Crime in Albuquerque is one of Armijo’s biggest concerns, especially, she said, because it has hit close to home.
Armijo recalled her dissatisfaction with her hometown growing after a drive-by shooting in her family’s neighborhood and later when a shootout happened in the parking lot next to her nephew’s football practice.
“At the end of the day — quality of life is safety,” Armijo said.
Another component of public safety, she said, is increasing enforcement of public camping bans and drug use among the homeless population in Albuquerque.
Under her leadership, she said, the city would take the approach of “rehab or jail.”
Armijo said she’s supportive of the “intent and purpose” of Keller’s Gateway Center, a network of social services and shelter beds for homeless people, but called the execution a “monstrosity.”
Despite this, Armijo said if elected she would not shut down the Gateway but work to make it more efficient and organized.
“Addiction and homelessness and crime are so tied together,” Armijo said.
Another pitfall that keeps Albuquerque from thriving, Armijo said, is a lengthy permitting process that not only deters big businesses from coming to the city, but harms mom-and-pop shops.
According to a city news release, the current average commercial permit wait time is 37 days, down from 98 days last year. Armijo said that she’s heard stories of business owners being held up in the city Planning Department for up to a year.
Armijo currently works in small business lending and was the economic development director at Bernalillo County for more than 10 years. She said her career in economic development prepared her for the challenges ahead.
Additionally, Armijo credits her time in the Navy as preparation for public office. Her military service not only gave her a sense of responsibility and duty, she said, but also an understanding of how to work with other units to get things done under pressure.
“Just moving a crane in the ocean is very expensive,” Armijo said. “But you need a crane on this little island somewhere in the Pacific, for whatever reason, that crane needs to be there. So you better figure out how to get it there.”

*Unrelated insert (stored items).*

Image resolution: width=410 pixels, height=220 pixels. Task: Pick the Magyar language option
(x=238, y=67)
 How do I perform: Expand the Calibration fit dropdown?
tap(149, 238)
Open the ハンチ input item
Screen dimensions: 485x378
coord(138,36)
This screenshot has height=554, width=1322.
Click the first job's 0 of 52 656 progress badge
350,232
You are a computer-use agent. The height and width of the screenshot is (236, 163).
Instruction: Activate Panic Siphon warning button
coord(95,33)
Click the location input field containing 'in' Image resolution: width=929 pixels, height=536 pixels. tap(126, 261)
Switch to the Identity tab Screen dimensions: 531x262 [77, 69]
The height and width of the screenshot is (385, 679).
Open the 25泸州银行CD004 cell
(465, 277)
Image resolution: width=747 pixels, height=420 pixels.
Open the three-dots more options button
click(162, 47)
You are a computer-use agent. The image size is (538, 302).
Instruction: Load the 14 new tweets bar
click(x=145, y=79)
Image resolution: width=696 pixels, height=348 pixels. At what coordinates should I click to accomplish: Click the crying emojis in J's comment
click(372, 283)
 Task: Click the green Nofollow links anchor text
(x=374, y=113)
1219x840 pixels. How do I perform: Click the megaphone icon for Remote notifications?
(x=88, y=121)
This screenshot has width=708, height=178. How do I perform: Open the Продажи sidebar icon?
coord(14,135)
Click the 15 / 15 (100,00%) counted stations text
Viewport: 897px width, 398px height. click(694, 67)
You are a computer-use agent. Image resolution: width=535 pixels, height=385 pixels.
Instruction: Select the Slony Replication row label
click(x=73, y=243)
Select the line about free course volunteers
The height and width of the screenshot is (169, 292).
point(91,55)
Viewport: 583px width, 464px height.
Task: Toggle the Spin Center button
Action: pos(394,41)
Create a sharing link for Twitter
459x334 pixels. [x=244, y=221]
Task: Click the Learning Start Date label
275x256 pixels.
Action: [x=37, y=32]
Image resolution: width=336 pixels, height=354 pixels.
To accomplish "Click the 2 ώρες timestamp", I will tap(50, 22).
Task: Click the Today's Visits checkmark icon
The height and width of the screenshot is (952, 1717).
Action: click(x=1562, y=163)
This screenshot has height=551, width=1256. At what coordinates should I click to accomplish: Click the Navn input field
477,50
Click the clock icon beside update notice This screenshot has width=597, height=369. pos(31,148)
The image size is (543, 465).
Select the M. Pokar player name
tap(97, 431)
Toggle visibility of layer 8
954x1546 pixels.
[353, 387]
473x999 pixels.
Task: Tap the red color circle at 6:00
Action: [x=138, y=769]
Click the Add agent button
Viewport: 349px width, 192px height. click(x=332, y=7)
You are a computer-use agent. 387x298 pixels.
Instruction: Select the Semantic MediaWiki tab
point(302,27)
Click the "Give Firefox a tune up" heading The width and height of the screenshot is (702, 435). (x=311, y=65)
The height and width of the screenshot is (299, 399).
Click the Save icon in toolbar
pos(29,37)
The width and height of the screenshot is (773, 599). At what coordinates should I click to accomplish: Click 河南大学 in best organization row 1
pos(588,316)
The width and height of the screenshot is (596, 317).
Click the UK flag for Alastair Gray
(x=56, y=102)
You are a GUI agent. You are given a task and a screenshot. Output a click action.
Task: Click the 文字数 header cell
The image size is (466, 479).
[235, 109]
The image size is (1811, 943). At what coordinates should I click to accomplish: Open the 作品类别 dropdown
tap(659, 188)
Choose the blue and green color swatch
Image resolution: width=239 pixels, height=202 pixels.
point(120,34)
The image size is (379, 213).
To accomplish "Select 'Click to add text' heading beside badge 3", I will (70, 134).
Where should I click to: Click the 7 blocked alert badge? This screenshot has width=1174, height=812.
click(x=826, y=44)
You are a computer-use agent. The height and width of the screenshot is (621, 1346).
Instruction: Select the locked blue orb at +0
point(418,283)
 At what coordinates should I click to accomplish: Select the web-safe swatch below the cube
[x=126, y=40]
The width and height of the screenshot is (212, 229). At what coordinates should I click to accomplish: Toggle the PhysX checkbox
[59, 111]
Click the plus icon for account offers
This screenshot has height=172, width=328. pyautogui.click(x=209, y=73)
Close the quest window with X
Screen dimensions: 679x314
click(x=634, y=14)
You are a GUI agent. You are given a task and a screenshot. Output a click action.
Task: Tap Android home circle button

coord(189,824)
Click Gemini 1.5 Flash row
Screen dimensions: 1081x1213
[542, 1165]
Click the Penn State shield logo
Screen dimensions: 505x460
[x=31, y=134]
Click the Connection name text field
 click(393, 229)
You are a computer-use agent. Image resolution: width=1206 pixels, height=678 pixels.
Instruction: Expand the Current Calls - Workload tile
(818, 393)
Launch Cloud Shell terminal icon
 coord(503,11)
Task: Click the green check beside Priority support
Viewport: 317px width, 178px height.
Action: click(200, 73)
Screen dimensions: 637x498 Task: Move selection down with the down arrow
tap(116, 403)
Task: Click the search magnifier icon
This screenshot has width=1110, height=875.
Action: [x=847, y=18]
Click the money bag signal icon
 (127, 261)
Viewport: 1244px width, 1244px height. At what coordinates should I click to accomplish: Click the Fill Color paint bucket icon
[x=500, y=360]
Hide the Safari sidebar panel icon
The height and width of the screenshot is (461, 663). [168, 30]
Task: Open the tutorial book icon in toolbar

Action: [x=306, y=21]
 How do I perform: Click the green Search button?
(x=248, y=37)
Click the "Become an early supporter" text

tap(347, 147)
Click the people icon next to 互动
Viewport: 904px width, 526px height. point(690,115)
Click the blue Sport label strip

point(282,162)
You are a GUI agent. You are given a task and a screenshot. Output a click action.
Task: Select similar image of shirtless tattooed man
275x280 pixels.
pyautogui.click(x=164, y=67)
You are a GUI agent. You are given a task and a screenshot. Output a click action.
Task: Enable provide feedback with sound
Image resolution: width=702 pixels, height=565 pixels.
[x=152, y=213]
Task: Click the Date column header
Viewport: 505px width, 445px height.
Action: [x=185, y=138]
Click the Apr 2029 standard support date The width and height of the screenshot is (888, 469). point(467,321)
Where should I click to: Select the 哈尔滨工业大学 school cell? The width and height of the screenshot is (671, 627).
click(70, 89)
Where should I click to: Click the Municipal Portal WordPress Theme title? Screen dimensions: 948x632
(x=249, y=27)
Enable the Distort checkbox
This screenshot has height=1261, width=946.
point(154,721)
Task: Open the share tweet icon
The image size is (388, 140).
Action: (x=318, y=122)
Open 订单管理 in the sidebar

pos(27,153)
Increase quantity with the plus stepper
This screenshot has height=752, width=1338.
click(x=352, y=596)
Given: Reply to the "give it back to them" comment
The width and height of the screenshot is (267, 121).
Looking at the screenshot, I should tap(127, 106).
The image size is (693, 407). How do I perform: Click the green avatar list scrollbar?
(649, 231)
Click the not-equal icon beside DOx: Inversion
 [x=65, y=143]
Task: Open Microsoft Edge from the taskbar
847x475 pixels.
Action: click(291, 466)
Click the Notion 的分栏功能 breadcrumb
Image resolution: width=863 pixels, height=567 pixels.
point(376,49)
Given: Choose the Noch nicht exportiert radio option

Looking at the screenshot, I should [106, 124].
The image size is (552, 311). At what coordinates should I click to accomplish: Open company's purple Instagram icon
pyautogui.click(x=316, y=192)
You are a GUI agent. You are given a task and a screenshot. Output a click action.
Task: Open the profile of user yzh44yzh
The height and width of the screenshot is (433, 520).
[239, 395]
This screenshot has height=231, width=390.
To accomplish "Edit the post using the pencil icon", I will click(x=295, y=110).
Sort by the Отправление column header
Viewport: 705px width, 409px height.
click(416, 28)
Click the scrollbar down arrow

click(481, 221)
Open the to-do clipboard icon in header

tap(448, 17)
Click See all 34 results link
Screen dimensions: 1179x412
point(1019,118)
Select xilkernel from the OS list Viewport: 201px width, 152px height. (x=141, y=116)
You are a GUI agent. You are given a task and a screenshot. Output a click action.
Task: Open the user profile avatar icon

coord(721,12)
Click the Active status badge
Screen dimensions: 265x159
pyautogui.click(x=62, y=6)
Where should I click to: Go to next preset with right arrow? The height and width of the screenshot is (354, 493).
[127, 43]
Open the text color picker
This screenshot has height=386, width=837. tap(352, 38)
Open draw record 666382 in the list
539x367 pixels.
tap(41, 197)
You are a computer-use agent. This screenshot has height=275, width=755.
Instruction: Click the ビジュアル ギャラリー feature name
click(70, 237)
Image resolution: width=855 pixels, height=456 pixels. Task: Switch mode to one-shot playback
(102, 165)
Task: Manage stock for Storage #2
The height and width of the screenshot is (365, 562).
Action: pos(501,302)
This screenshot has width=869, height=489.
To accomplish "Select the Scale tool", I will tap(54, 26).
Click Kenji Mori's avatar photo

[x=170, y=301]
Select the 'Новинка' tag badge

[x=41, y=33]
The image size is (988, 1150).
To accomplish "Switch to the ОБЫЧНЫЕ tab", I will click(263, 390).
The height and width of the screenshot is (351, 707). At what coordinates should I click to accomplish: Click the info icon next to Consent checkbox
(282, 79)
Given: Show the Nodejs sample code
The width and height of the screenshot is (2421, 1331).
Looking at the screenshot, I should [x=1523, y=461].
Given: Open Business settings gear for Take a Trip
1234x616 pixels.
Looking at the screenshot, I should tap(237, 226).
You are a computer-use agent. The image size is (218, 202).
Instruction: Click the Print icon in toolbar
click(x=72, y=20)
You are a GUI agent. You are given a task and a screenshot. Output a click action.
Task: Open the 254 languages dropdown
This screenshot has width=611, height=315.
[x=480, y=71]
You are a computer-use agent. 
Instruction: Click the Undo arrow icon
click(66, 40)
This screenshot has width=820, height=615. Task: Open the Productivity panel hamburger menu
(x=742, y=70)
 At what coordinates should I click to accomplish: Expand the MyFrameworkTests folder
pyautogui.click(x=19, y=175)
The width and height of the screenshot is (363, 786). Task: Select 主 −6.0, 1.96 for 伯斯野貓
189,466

Armijo said that city government is precariously dependent on state and federal funds, which are increasingly unreliable as President Donald Trump oversees sweeping budget cuts and state governments scramble to cover the gaps.
“I don’t want to have to roll the dice if I’m mayor,” Armijo said. “That’s just bad management.”
Behind the campaign fliers, signatures and buttons, Armijo’s campaign is largely run by her family, which consists of five siblings and her parents.
The Armijo family helped her knock on doors for signatures, order pins and go to campaign events. Her father drives around a large van bearing Armijo’s image that the family calls “the Mayling-mobile.”
“We’re all in,” Armijo said. “All of us are in emotionally, physically, financially.”